Que o turismo movimenta diversos setores da economia, é verdade. Mas também é inegável que uma feira do porte da Fenadoce representa uma concorrência direta para o comércio local, em curto prazo. Entre os 450 estandes que estarão na 17ª Fenadoce, quase a metade, 44%, será ocupada por expositores de fora de Pelotas.

O Sindicato do Comércio Varejista (Sindilojas) não calcula a queda de vendas no período, mas a queixa é praticamente consensual, embora alguns segmentos específicos do mercado cheguem até a indicar crescimento.

Na avaliação do presidente do Sindilojas, Renzo Antonioli, tanto a Fenadoce quanto os lojistas em geral são reféns da baixa renda per capta da população pelotense.

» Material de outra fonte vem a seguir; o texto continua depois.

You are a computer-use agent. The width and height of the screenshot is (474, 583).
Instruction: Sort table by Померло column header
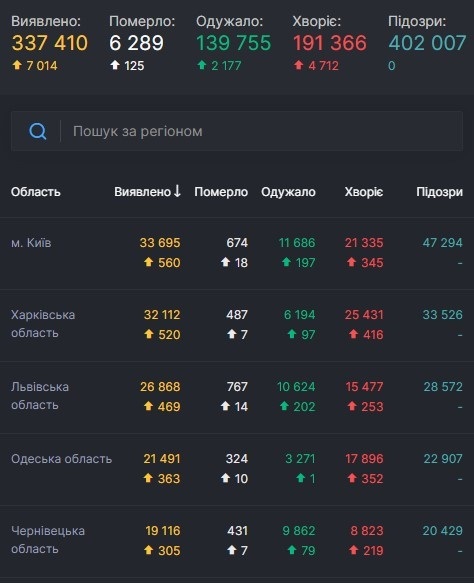point(221,192)
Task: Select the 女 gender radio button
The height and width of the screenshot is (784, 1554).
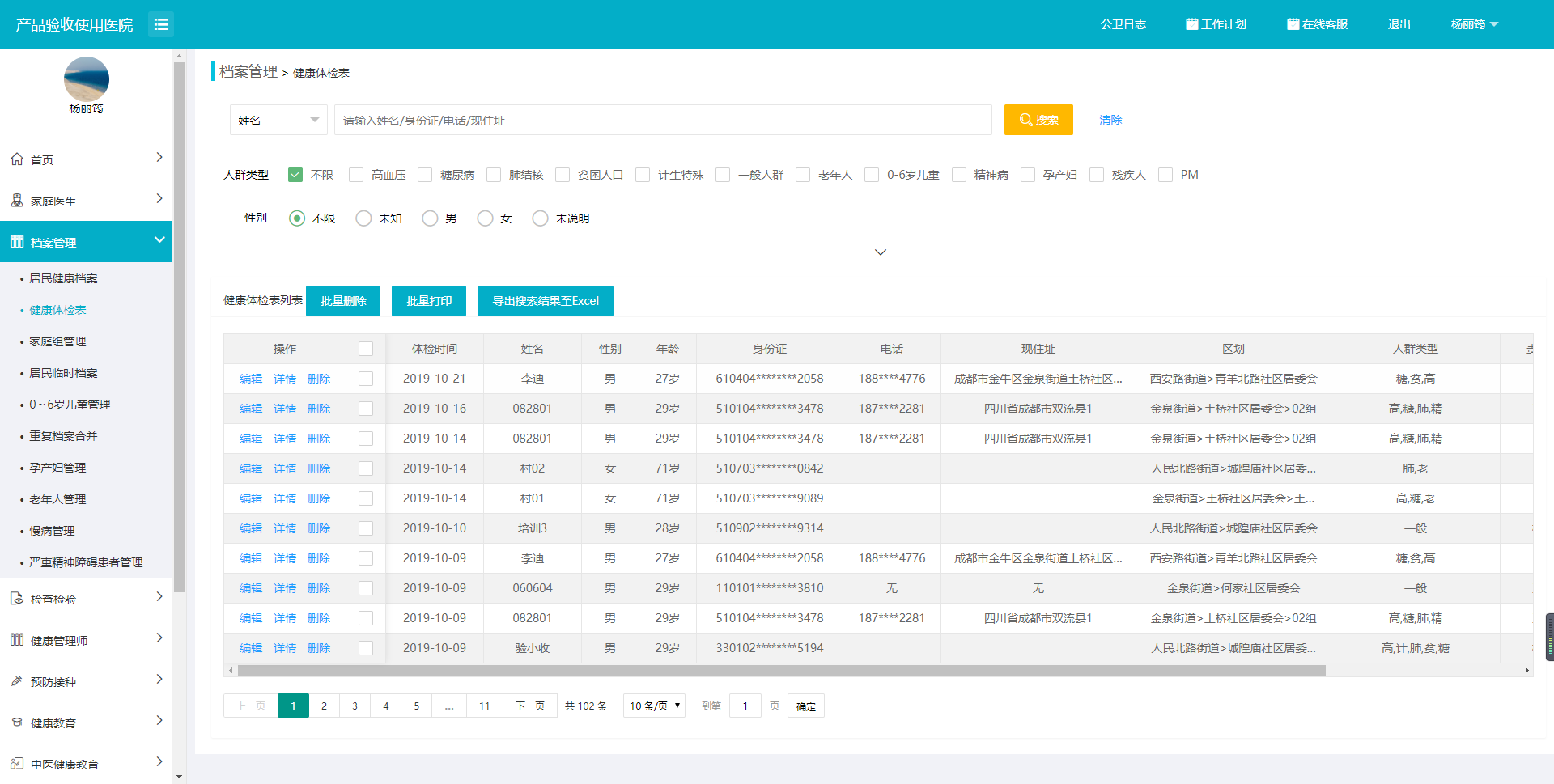Action: pyautogui.click(x=486, y=218)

E ele parece ter razão. De acordo com dados do Instituto de Pesquisa e Assessoria (Itepa) calculados com base no índice INPC, a renda média per capita do pelotense é R$ 747,00 mensais. Deste valor menos de 10% é gasto em itens supérfulos – saldo que pode ser transferido, em parte, de compras no Calçadão para gastos na Fenadoce.

Ainda que os organizadores da Feira afirmem que o ingresso a R$ 5,00 é o mínimo para viabilizar o evento, o gastos para visitar a Fenadoce – que incluem ainda transporte, alimentação e compras – acabam pesando no orçamento da maior parte das famílias de Pelotas. “O pelotense em geral não tem dinheiro para fazer as duas coisas: comprar no comércio e visitar a Fenadoce”, analisa Antonioli.

Mas, segundo o presidente da Câmara de Dirigentes Lojistas (CDL), Ricardo Jouglard, essa situação não pode ser analizada a curtíssimo prazo. “Levar o turista para o centro não é vantagem porque lá ele vai encontrar lojas e produtos iguais aos que tem na cidade dele. O ganho da Fenadoce para a economia da cidade a longo prazo é muito maior. As perdas se recuperam com muito ganho nos meses subsequentes”, afirma.

Como alternativa para manter os consumidores atraídos para o centro, mais uma vez será realizada a promoção Promove Pelotas, que este ano irá dar um caminhão de prêmios para o autor da melhor tira em quadrinhos.